Tuesday, 3 December 2019

The Box of Delights: In Darkest Cellars Underneath

“He was a child for whom I had the utmost detestation and contempt.”

More goodness here as Kay and his rubbish mouse friend begin the episode spying on the baddie, Abner Brown, his fellow evil vicars and, er, rats, as they ponder over where Cole’s box may be- implying they may indeed have “scribbled” him. They suspect it’s with the bishop but, more importantly, the wonderful Patricia Quinn suddenly appears as the splendidly nasty Sylvia Daisy Pouncer. I hope to see more of her.
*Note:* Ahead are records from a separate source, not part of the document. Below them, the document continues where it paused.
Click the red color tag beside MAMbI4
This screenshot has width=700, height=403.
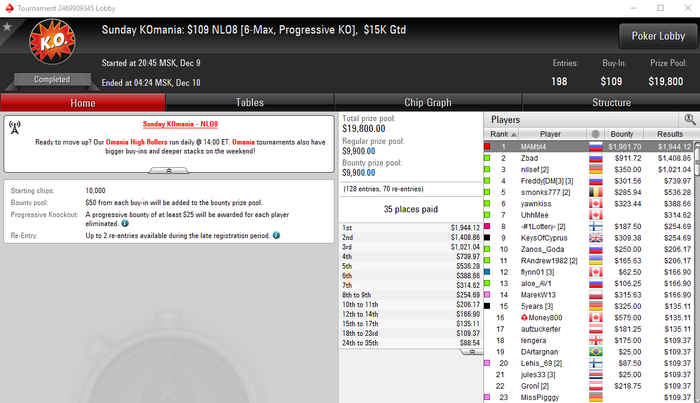(x=488, y=146)
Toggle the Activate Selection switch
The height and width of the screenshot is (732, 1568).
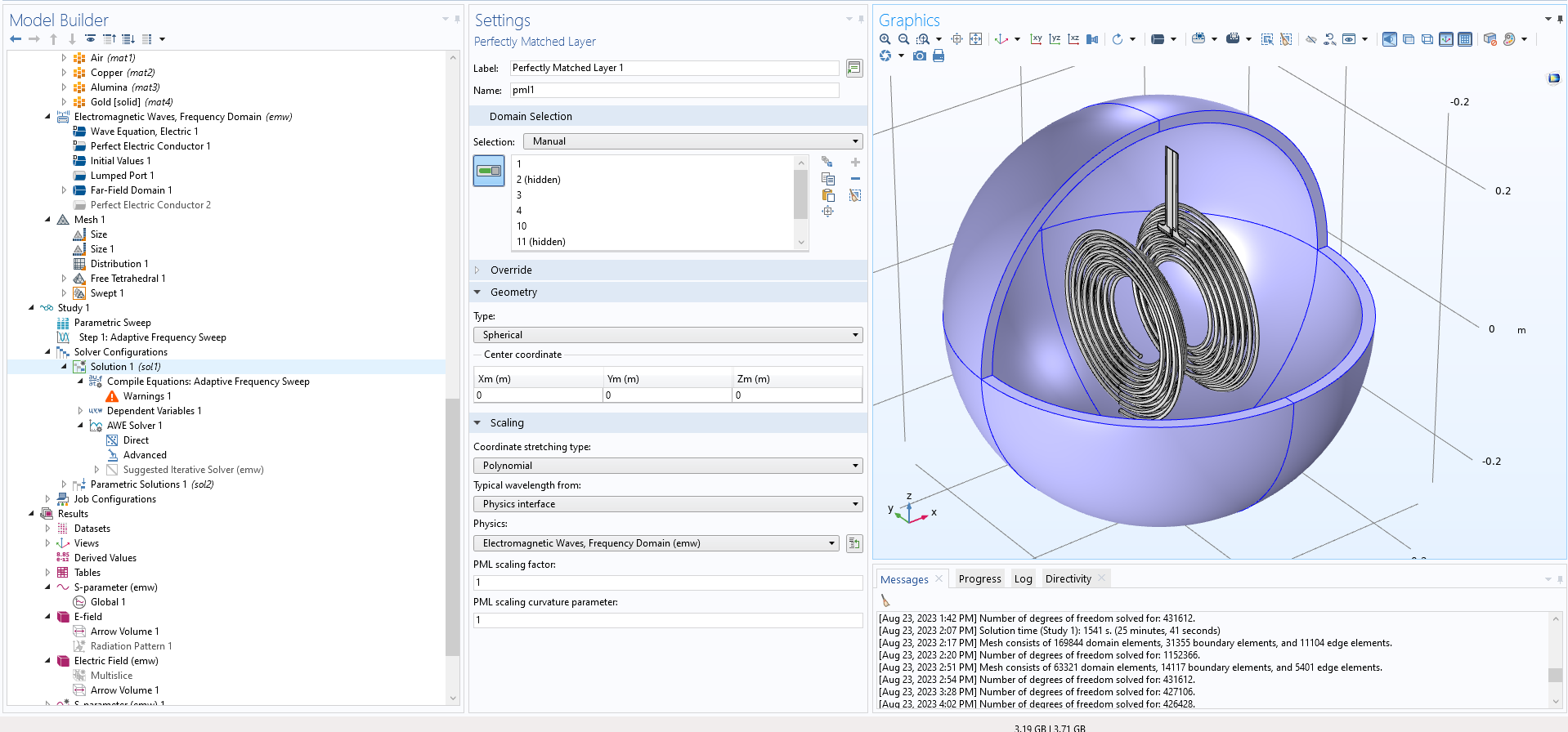(489, 171)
It’s interesting that adults are often absent- Cole, the mysteriously delayed Caroline Louisa, the Jones’ awfully neglectful parents- and those that are around- the avuncular inspector or the unworldly bishop- are not quite authority figures. There’s no one to protect them from Abner, and he certainly seems to have young Maria (pronounced the old way, in a nice touch, as it would have been in 1935).

The Christmas party at the Bishop’s is an odd affair- did bishops really do this for local kids, I assume not just the well-heeled ones? He gets burgled for reasons we know damn well, and there’s a Punch and Judy show ostensibly by Cole Hawlings- but we don’t see him.
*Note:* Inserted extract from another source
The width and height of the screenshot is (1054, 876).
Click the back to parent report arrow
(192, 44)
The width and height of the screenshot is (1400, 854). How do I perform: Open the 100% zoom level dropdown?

There’s more odd symbolism as Kay walks with a Roman soldier, dressed in the classical rather than late Roman armour, who tells him of wolves and lambs in a way which unavoidably evokes Romulus and Remus. This Christmassy programme has an awful lot of pagan undertones.

We end with not only Kay but Peter, Jemima and Susan all shrunk and hiding from the evil vicars on a toy boat, about to go down a waterfall. More please. This is great, and also really weird, a perfect combination.